夕日が沈み、窓から差し込む光がなくなった次の瞬間。
アンジェリカはむせ返って起き上がった。
「大丈夫か、アンジェリカ!?お前、生き返って……!!」
「……アリス!…………アリスは……!」
目の前にいるのは、もう、アンジェリカではない存在だった。
姿は同じだけれど、全く違う。
あるべき姿に戻った、俺の親友だ。
「……戻ってきたんだな、田中」
「タケル…………ここ…………もしかして、僕……」
「…………おかえり」
田中は俺を見て、ひどく絶望した顔をした。
そしてすぐに近くに転がっていたゲーム機を見つけて拾い上げると、何度も乱雑にボタンを押した。

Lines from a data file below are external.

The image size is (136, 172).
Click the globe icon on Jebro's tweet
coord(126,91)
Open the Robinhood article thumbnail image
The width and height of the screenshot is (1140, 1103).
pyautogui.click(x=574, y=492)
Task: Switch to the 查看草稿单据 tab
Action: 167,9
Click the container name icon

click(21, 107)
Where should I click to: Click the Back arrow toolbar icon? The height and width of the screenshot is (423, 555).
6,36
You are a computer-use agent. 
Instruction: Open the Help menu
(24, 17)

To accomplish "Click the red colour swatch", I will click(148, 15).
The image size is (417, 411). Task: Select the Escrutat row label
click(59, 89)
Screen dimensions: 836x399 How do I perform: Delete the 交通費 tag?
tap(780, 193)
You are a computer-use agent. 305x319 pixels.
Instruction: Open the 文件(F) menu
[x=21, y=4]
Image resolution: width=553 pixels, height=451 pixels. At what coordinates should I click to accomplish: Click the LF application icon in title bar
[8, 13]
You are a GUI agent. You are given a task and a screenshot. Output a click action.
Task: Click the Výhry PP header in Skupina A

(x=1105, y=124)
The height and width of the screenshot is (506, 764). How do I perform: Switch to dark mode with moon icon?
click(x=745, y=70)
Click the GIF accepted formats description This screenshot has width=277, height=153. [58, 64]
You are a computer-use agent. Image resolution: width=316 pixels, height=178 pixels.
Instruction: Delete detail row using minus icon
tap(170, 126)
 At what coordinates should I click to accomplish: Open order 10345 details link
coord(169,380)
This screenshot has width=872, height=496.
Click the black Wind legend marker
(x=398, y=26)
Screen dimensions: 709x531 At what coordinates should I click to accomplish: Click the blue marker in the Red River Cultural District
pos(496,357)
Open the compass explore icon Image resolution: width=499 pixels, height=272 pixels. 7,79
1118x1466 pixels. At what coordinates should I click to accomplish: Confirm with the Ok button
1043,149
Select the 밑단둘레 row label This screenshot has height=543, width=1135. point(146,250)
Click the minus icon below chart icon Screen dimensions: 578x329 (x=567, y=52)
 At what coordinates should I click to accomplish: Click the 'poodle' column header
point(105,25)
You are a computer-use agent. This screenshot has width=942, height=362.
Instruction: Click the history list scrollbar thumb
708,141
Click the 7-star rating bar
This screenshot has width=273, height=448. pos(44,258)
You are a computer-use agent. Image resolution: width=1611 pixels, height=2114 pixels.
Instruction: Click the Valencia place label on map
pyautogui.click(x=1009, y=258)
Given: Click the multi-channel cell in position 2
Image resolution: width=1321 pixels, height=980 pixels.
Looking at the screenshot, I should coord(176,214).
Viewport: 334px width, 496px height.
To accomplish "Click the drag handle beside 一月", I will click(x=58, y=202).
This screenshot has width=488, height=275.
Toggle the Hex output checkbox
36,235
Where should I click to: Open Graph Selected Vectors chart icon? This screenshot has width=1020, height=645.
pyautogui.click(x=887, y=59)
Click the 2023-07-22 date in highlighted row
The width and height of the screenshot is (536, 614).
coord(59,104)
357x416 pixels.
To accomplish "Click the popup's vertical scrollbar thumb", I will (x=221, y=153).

ゲーム画面はエンディング後の「The End」の文字を映したまま、動かない。
「アリスが、まだあの世界にいるんだ!僕、あの子を置いてきてしまった、早く、戻らないと、あの子はずっと一人で……!」
「落ち着け!ゲームはもう……!」
田中はゲーム機を持ったまま、部室の外へ飛び出そうとする。
こいつが何を考えているのか、一瞬で分かった。
俺は田中の体を押さえ、必死に部室に留めた。
「田中、ゲームはもう終わったんだ!いいか、もう二度と歩きながらゲームして、階段から落ちたりするんじゃねーぞ!もし、お前が死んだら……!」
「死んだっていい!アリスのいない世界なんて……!もう、生きる意味なんか……!」
「あの子の願いは、どうなるんだよ!あの子はお前の、幸福を願ったんだろ!?」
田中の力が、少し弱まる。
けれども、まだ。その足は、アリスの元へ向かおうとしていた。
「それをお前が叶えないで、どうするんだよ!馬鹿野郎!俺だって、俺だってなぁ…………!」
俺は離れていく田中の背中に縋るように、体重をかけて床に崩れ落ちた。田中もバランスを崩し、部室の床に倒れ込む。
「辛いのはお前だけじゃねーんだよ……、わかれよ……なぁ…………」
俺の目からは、涙が溢れて止まらなかった。
背を向けていて顔は見えなかったけれど、田中もきっと同じだった。
部室には、男たちの情けない泣き声が響いた。
ゲームの画面は、黒い画面を写したまま。二度と動くことはなかった。